The request for some form of #include_string or similar dates back quite a long time, with one of the oldest stack overflow questions asked-and-answered about it dating back nearly 10 years. Predating even that is a plethora of mailing list posts and forum posts asking how to get script code and other things that are not likely to change into the binary.

This paper proposes <embed> to make this process much more efficient, portable, and streamlined.

2. Scope and Impact

embedded embed( string_view resource_identifier, embed_options options = embed_options::none ) is an extension to the language proposed entirely as a library construct. The goal is to have it implemented with compiler intrinsics or other suitable mechanisms. It does not affect the language and the header is entirely its own.

3. Design Decisions

<embed> avoids using the preprocessor or defining new string syntax, preferring the use of a free function in the std namespace and some associated utility flags and structures. <embed>'s design is derived heavily from community feedback plus the rejection of the prior art up to this point, as well as the community needs demonstrated by existing practice and their pit falls.

3.1. Current Practice

There are a few cross-platform (and not-so-cross-platform) paths for getting data into your executable.

3.1.1. Pre-processors and Massages

Many developers -- if their data is small enough or if it is in some textual representation -- forego things like proper syntax highlight and tool help by prepending and appending (raw) string literal syntax to their files. This happens often in the case of people who have not yet taken the "add a build step" mantra to heart.

Other developers use preprocessors for data that can’t be easily hacked into a C++ source-code appropriate state. The most popular one is xxd -i my_data.bin, which outputs an array in a file which developers then include. The name of the array is the named after the input file (e.g., char my_data[] = { ... }).

Others still use python or other small scripting languages as part of their build process, outputting data in the exact C++ format that they like.

3.1.2. ld, resource files, and other vendor-specific tools

Resource files and other "link time" or post-processing measures have one benefit over the previous method: they are fast to perform in terms of compilation time. However, they come with the cost of losing the ability to perform compile-time inspection and manipulation.

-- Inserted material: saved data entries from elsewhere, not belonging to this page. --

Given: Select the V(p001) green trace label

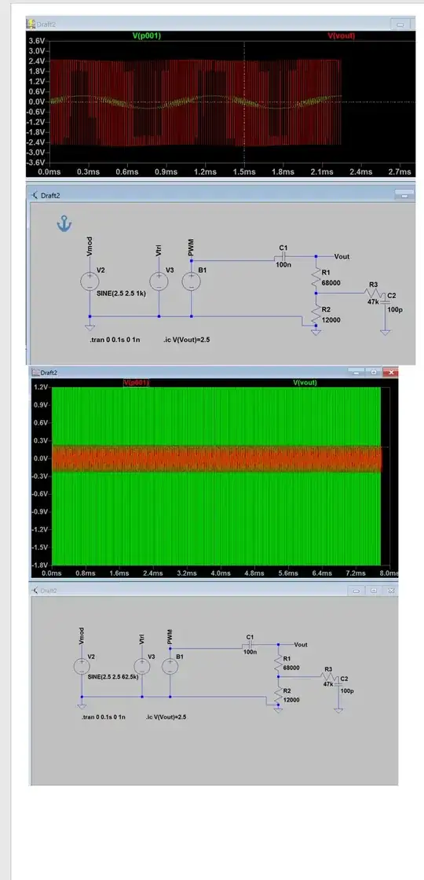Looking at the screenshot, I should [x=147, y=35].
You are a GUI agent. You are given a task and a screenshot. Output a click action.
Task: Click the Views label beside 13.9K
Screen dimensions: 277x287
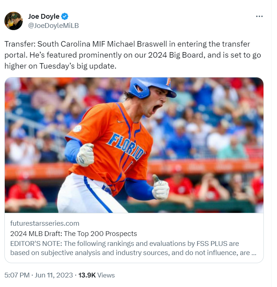click(x=106, y=275)
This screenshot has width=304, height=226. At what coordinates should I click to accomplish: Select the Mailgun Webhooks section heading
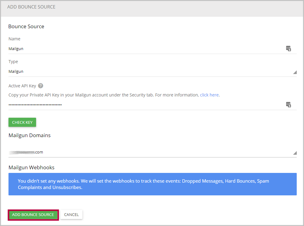(31, 167)
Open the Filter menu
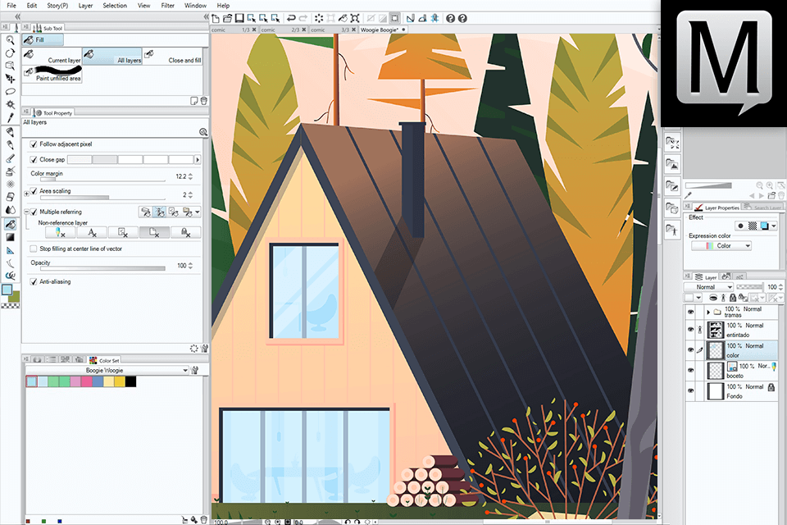 (x=170, y=6)
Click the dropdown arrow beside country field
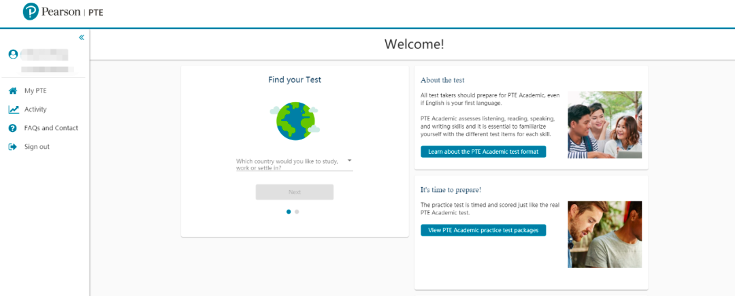The image size is (735, 296). (349, 161)
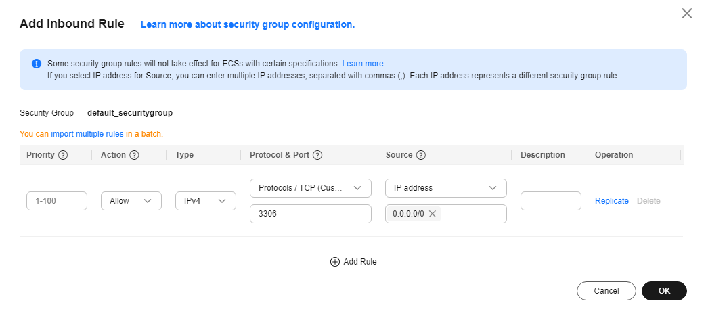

For example, one can embed data using ld -r -b binary -o my_obj.o path/to/data.bin. It is then your responsibility to create a source file with, e.g.:

extern const unsigned char _binary_data_bin_start[];
extern const unsigned char _binary_data_bin_end[];
size_t const size = _binary_data_bin_end - _binary_data_bin_start;

(Thank you to Arvid Gerstmann for demonstrating the snippet).

Because these declarations are extern, the values in the array cannot be accessed at compilation/translation-time. While this is not a problem for some, it is for others and -- of course -- all of these techniques are compiler and vendor specific.

3.2. Prior Art

There has been a lot of discussion over the years in many arenas, from Stack Overflow to mailing lists to meetings with the Committee itself. The latest advancements that had been brought to WG21’s attention was [[p0373r0 | p0373r0 - File String Literals]]. It proposed the syntax F"my_file.txt" and bF"my_file.txt", with a few other amenities, to load files at compilation time. The following is an analysis of the previous proposal.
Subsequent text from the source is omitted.